JAKARTA, KOMPAS.com –- Masih ingat dengan Bondan Winarno? Mantan jurnalis yang lebih dikenal sebagai presenter acara kuliner itu meninggal di penghujung tahun 2017.
Pria yang populer dengan slogan “maknyus” ini mendapati kelainan irama denyut jantung yang dalam dunia medis, disebut aritmia.
Tanpa Anda perintah, jantung bekerja memompa darah karena memiliki sistem otomatisisasi listrik. Hal ini dimungkinkan berkat alat pacu jatung alami yang disebut dengan nodus sinoatrial.
Dari segi kecepatannya, aritmia terbagi menjadi dua garis besar. Bradiaritmia, detak jantung terlalu lambat dengan perhitungan 60 kali per menit (kpm); dan takiaritmia, detak jantung terlalu cepat lebih dari 100 kpm.

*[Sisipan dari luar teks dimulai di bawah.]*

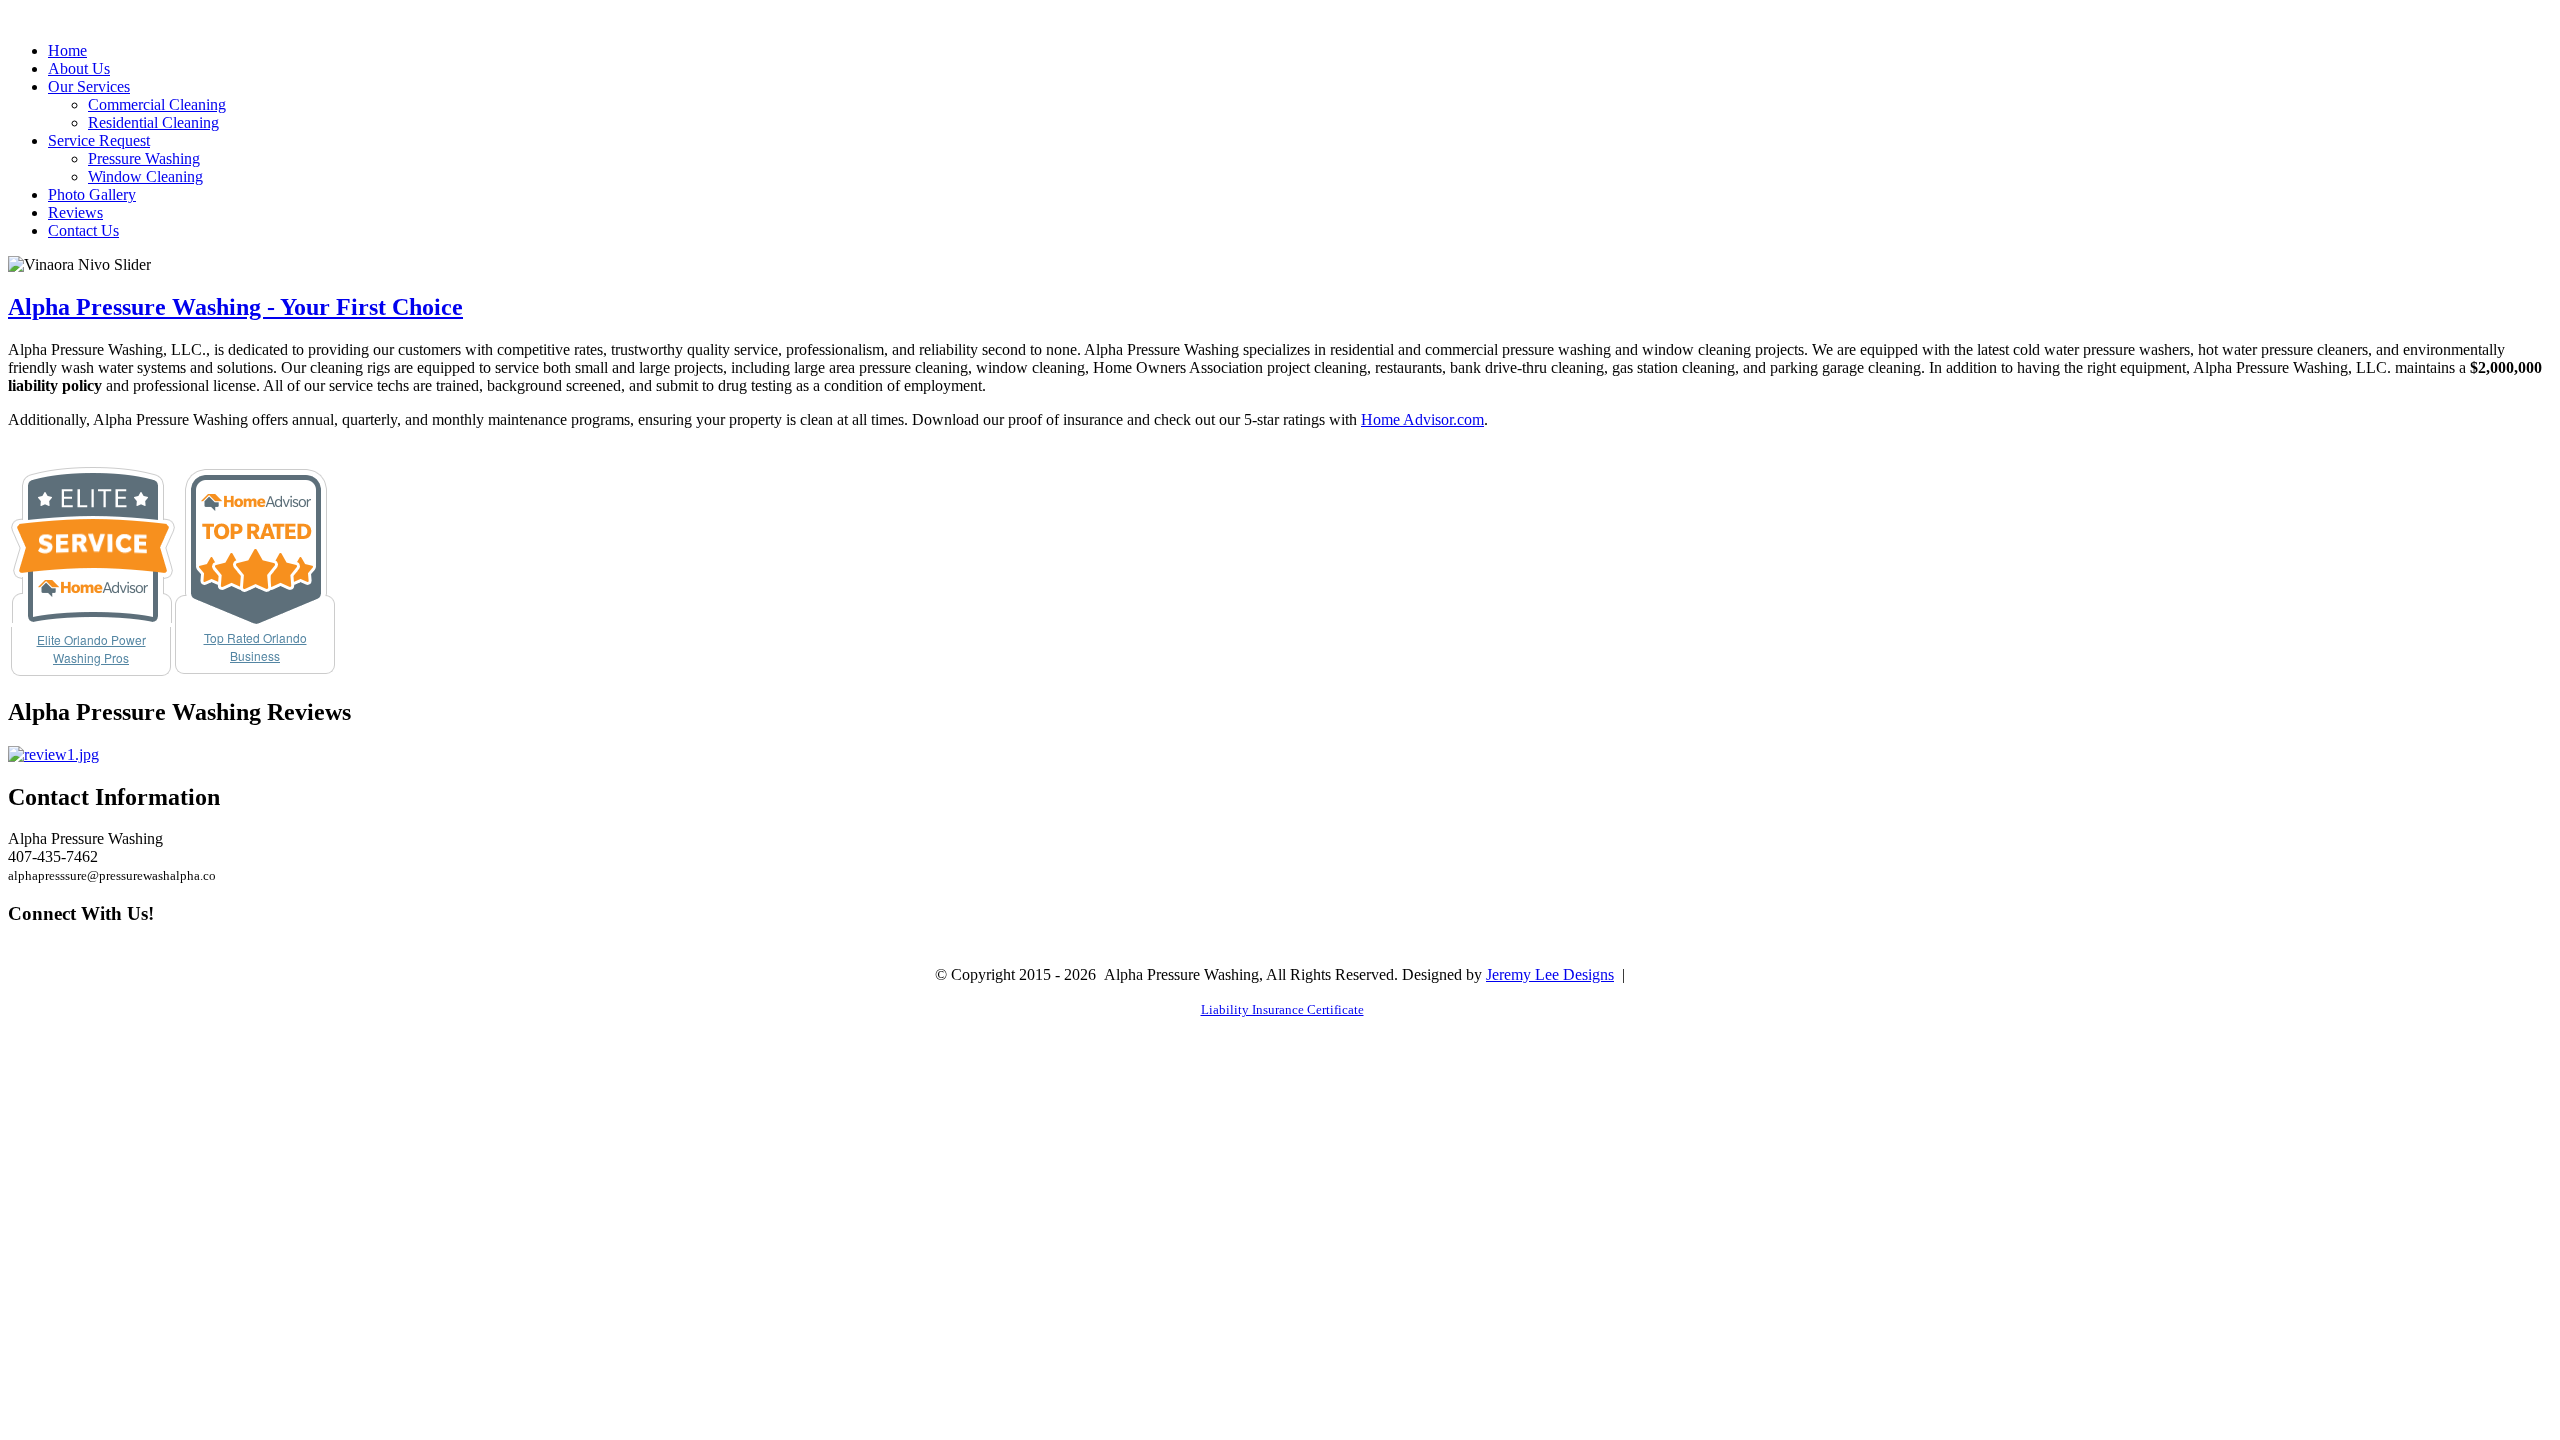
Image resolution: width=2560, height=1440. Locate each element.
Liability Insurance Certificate (1282, 1009)
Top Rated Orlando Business (255, 646)
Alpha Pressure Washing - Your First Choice (235, 307)
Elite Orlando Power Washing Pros (91, 648)
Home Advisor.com (1422, 419)
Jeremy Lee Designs (1550, 974)
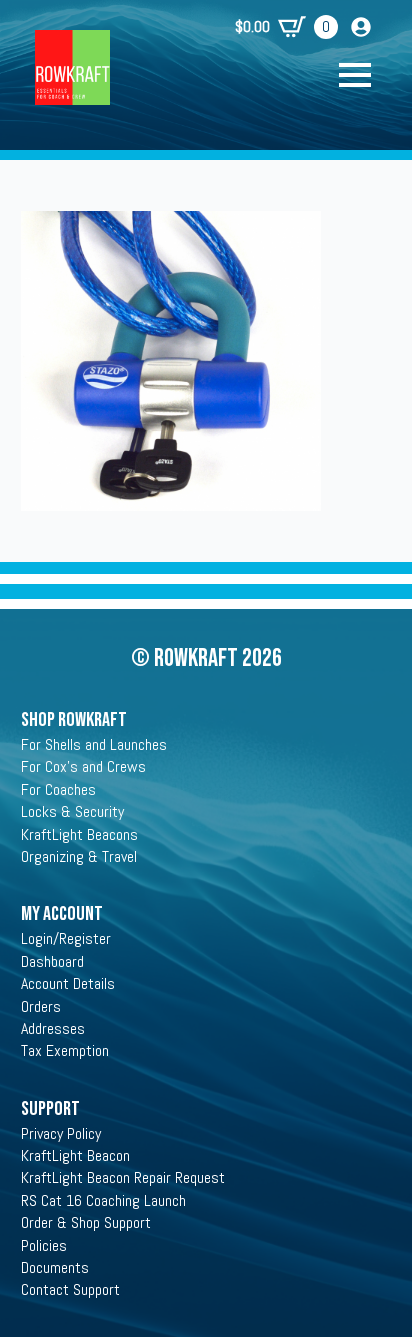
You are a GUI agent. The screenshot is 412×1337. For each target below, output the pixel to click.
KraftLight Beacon (75, 1155)
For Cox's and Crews (83, 766)
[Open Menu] (365, 75)
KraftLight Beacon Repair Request (123, 1177)
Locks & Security (72, 811)
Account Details (68, 983)
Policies (44, 1245)
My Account (62, 914)
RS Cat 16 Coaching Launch (103, 1200)
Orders (41, 1006)
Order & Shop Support (86, 1222)
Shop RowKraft (74, 720)
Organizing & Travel (79, 856)
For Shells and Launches (94, 744)
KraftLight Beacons (79, 834)
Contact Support (70, 1289)
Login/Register (66, 938)
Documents (55, 1267)
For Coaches (58, 789)
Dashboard (52, 961)
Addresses (53, 1028)
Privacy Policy (61, 1133)
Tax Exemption (65, 1050)
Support (50, 1109)
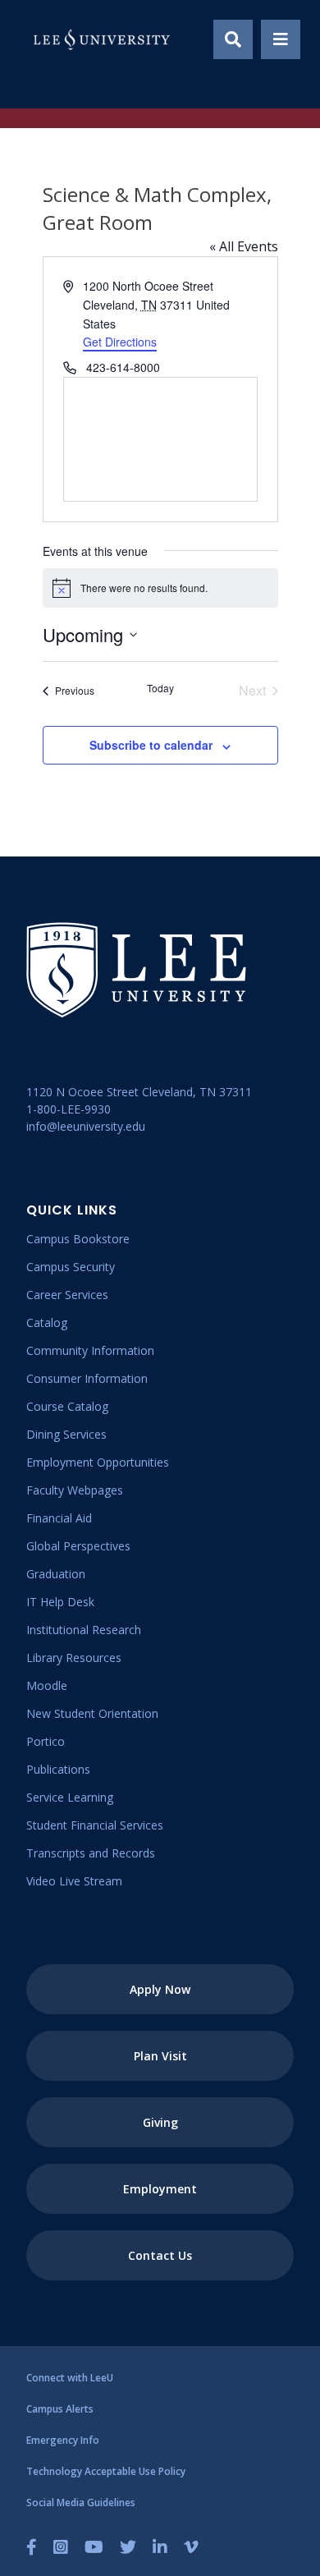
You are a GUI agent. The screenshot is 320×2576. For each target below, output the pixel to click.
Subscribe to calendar (151, 745)
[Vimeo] (191, 2547)
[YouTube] (94, 2547)
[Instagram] (60, 2547)
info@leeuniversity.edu (85, 1126)
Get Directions (120, 341)
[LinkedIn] (160, 2547)
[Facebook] (31, 2547)
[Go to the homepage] (102, 39)
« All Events (243, 246)
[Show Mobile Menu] (280, 39)
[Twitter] (128, 2547)
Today (160, 688)
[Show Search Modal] (233, 39)
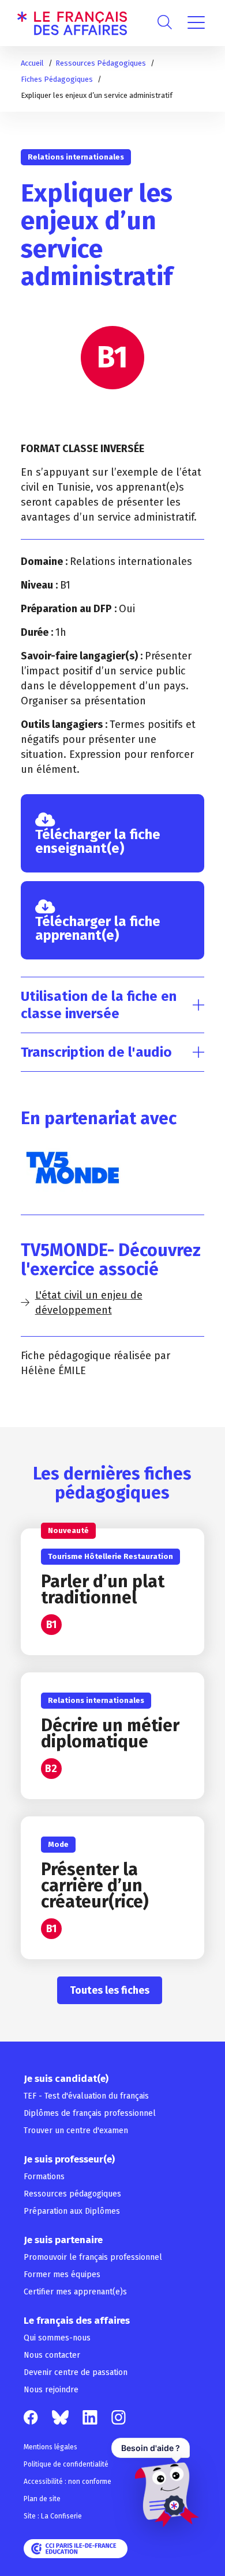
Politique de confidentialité (66, 2464)
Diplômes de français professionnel (90, 2113)
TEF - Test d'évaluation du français (86, 2096)
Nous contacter (52, 2355)
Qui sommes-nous (57, 2338)
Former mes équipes (62, 2274)
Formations (44, 2177)
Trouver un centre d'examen (76, 2130)
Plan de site (42, 2499)
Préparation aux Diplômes (72, 2211)
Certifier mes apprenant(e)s (75, 2292)
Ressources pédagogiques (72, 2194)
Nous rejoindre (51, 2390)
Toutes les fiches (109, 1990)
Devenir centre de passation (75, 2372)
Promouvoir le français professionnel (93, 2257)
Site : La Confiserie (53, 2516)
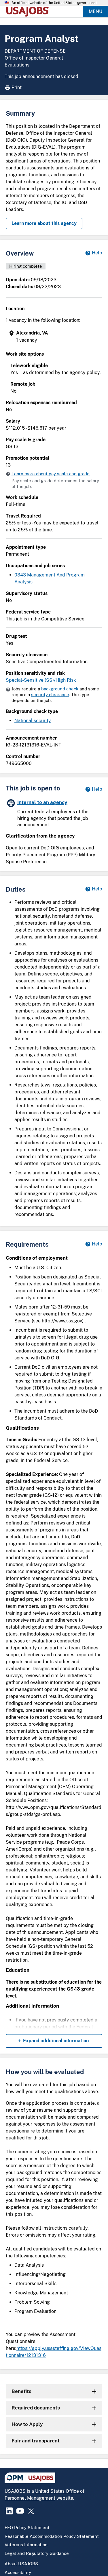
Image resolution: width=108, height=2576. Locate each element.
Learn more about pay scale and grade (51, 473)
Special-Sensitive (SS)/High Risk (41, 680)
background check (59, 688)
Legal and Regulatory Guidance (37, 2553)
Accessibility (18, 2572)
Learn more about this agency (44, 223)
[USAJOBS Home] (29, 11)
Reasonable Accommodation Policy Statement (52, 2536)
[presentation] (54, 336)
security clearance (50, 694)
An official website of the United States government (54, 3)
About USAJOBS (21, 2563)
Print (17, 87)
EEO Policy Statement (27, 2527)
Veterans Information (26, 2544)
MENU (95, 11)
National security (32, 720)
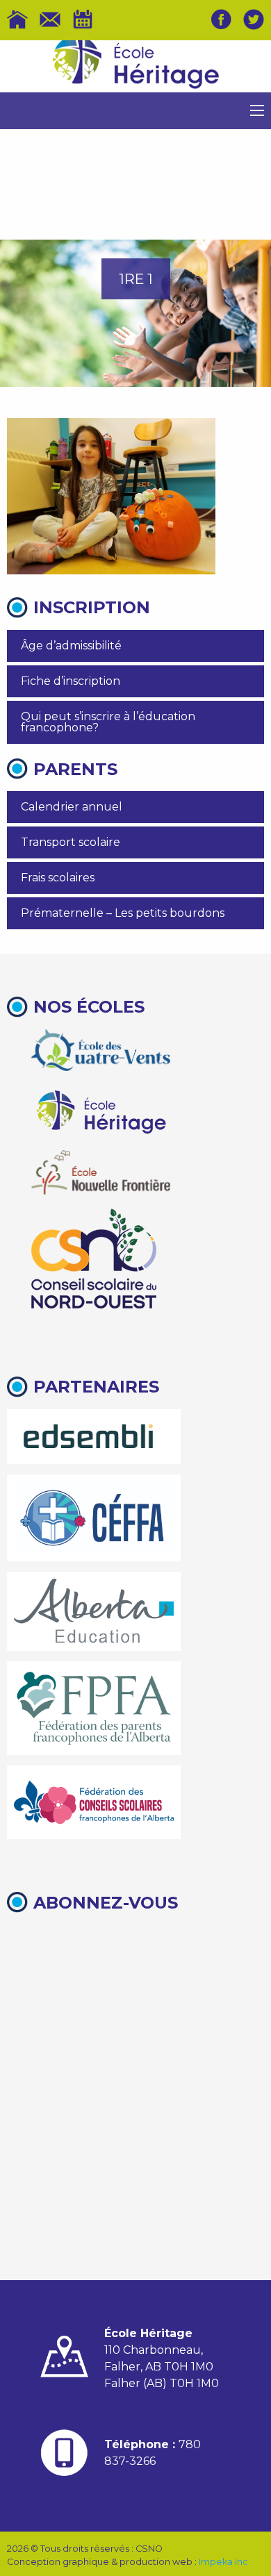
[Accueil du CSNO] (17, 19)
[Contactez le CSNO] (50, 19)
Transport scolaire (70, 842)
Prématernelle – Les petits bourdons (122, 913)
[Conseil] (93, 1258)
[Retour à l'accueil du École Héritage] (135, 66)
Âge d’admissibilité (71, 645)
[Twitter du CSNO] (253, 19)
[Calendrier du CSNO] (82, 19)
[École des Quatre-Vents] (100, 1050)
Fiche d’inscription (70, 681)
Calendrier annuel (71, 806)
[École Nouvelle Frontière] (100, 1172)
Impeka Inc (223, 2562)
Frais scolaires (58, 877)
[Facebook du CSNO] (221, 19)
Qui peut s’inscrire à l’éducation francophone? (108, 722)
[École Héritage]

Aritmia yang paling sering terjadi adalah fibrilasi atrial (AF). Prevalensi AF di Indonesia sebesar 2,2 juta orang, dan 40 persen di antaranya mengalami stroke.
Gejala yang paling umum adanya jantung yang berdebar dengan rasa tak nyaman, serta gerakan di sekitar dada. Selain itu, gejala lainnya adalah merasa lelah hingga tak bertenaga, nafas pendek, rasa sesak di dada, pingsan, sering buang air kecil, dan sulit melakukan aktivitas sehari-hari.
“Kalau orang sakit jantung terus mati mendadak, itu cara matinya kena aritmia. 91 persen mati mendadak itu karena artimia. Penyebab dasarnya penyakit jantung koroner, tetapi cara matinya aritmia,” kata dokter spesialis aritmia Dr. dr. Yoga Yuniadi, SpJP(K) dalam konferensi pers di Rumah Sakit Anak dan Bunda (RSAB) Harapan Kita, Jakarta, Rabu (24/1/2018).
Namun, banyaknya pengidap aritmia ternyata tak berbanding lurus dengan dokter spesialis yang memahami bidang tersebut. Fakta ini menjadi ironi bidang kesehatan di negara berkembang, ditambah minimnya infrastruktur untuk mengobati pasien.
Hingga tahun 1999, Indonesia hanya memilik satu orang spesialis aritmia, DR.dr. M. Munawar, Sp JP (K). Lalu, pada sekitar tahun 2000, Yoga menjadi dokter aritmia kedua. Sejak saat itu tak ada penambahan personel baru hingga tahun 2006. Beberapa tahun kemudian Dr. Dicky Armein Hanafy, SpJP (K), FIHA menjadi ahli aritmia berikutnya.
“Hingga saat ini hanya ada 26 dokter ahli aritmia. Kenapa begitu? Ada istilah tak kenal maka tak sayang yang membuat aritmia kurang diminati,” kata Yoga.
Jika dibandingkan, rasio dokter ahli aritmia sebesar 1:10.000.000, meskipun rasio idealnya 1:1.000.000.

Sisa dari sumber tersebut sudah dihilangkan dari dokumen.